TEXT SECTION:
- - - -
What none of that shows is the role the team played for so many people. Interns and rookies got a chance to do things for the first time, or do them more in the real bustle of professional sports. You learn to do nothing so well as you do by doing it, and better still in a hurry and on a tight budget. A lot of people saw live hockey who probably wouldn’t have a had a chance to do so. Fleeting as it was, many people had jobs for a time.
There are plenty of people who justifiably feel betrayed by the organizational failure. Some people didn’t need the experience or the detour in their professional paths. Of course, failure sucks. It is a good thing to avoid if at all possible. It is also a fairly regular occurrence in minor league sports. It is not surprising, therefore, that the team’s demise got more coverage than its life after birth ever did from the local sports media. Amid the recent flurry of simple announcements, one piece stands out to me, a thank you note from Peter Hartlaub at the SF Chronicle. I thank him for that, as I thank the Bulls for a valiant effort.
I was heartsick at the loss of the team, but I am so much more grateful than I am sorry. They gave me words and time and experience. That’s what I might have told them if there had been one last media scrum.
There was one of course, as usual, after that last home game I didn’t know was the last, at Curcio’s desk in the coaches’ office. We asked questions about the game, about the new player, standing with our backs to assistant coach Kyle Paige’s desk. A tv screen on the wall behind us showed some game or another on mute. Then we were huddled in the narrow, bright hallway, getting quotes from players in front of the black curtain that shielded the way to the dressing room and medical treatment room. The treatment room where we had conducted some interviews, with Morrison in the ice tub, or Beskorowany flat on his back on a table.
- - - -
RECORD EXCERPTS:
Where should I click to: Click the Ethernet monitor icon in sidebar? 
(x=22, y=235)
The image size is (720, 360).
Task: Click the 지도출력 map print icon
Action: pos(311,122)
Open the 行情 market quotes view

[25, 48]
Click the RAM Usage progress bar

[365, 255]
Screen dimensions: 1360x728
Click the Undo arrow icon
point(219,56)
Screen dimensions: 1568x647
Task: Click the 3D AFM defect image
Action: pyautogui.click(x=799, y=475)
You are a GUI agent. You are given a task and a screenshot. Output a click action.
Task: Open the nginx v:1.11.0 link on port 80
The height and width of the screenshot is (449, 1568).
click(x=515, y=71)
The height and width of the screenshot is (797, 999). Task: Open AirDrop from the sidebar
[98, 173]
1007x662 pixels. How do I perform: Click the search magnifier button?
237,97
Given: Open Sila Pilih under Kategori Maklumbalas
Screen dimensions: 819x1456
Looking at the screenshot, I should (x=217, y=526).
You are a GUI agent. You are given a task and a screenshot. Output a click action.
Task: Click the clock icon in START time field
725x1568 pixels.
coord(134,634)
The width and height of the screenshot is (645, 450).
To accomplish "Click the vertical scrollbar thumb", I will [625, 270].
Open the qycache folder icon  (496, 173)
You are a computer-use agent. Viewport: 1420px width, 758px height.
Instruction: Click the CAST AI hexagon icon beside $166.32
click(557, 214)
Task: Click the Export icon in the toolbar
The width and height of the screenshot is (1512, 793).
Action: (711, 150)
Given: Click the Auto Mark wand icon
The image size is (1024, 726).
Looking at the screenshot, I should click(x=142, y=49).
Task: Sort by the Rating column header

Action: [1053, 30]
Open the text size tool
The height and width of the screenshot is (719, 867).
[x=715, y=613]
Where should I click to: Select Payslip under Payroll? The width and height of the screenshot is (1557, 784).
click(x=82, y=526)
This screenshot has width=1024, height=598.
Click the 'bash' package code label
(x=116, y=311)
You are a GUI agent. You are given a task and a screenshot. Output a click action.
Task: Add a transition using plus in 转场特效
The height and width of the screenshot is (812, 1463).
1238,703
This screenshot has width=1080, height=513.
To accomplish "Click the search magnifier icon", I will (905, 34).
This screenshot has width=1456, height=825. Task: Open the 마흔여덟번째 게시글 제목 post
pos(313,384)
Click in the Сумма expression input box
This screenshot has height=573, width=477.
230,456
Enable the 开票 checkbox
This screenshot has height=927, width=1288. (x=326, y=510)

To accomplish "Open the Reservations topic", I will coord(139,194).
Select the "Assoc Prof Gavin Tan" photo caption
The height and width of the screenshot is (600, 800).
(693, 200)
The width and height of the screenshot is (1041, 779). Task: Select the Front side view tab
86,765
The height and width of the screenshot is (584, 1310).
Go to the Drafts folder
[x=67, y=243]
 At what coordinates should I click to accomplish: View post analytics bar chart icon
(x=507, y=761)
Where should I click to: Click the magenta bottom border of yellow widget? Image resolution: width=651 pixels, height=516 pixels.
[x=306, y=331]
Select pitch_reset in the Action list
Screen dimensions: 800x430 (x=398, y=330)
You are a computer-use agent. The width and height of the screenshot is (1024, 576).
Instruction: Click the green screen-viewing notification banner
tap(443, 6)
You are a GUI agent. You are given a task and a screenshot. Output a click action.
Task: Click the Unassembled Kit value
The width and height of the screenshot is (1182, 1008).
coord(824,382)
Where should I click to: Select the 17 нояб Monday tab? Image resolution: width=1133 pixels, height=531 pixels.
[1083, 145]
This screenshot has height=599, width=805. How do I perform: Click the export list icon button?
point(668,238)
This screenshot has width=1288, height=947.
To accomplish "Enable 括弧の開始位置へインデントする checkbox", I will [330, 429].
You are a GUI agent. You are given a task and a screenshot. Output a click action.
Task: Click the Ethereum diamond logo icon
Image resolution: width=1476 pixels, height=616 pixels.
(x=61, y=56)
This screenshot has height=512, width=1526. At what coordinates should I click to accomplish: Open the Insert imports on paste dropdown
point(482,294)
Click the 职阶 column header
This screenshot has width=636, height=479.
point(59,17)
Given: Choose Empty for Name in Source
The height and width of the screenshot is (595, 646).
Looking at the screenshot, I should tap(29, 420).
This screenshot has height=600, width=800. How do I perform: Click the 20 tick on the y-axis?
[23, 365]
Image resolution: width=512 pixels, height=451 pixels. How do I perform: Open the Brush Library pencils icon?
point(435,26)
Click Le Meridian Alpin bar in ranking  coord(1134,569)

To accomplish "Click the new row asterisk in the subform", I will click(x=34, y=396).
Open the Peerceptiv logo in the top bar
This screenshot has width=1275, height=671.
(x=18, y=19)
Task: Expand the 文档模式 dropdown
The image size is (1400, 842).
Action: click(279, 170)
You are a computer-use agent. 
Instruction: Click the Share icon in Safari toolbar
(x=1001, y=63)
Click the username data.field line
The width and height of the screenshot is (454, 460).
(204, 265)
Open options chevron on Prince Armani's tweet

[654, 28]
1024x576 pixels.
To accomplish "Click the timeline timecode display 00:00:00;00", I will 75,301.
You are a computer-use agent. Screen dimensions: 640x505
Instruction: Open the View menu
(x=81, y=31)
- - - -
EXERCISE REQUIREMENTS:
Rewrite the passage about the team, beginning at the words "There are plenty" and stopping after "a valiant effort.", with "minor league sports" changed to "lower-tier leagues".

WRITTEN RESPONSE:
There are plenty of people who justifiably feel betrayed by the organizational failure. Some people didn’t need the experience or the detour in their professional paths. Of course, failure sucks. It is a good thing to avoid if at all possible. It is also a fairly regular occurrence in lower-tier leagues. It is not surprising, therefore, that the team’s demise got more coverage than its life after birth ever did from the local sports media. Amid the recent flurry of simple announcements, one piece stands out to me, a thank you note from Peter Hartlaub at the SF Chronicle. I thank him for that, as I thank the Bulls for a valiant effort.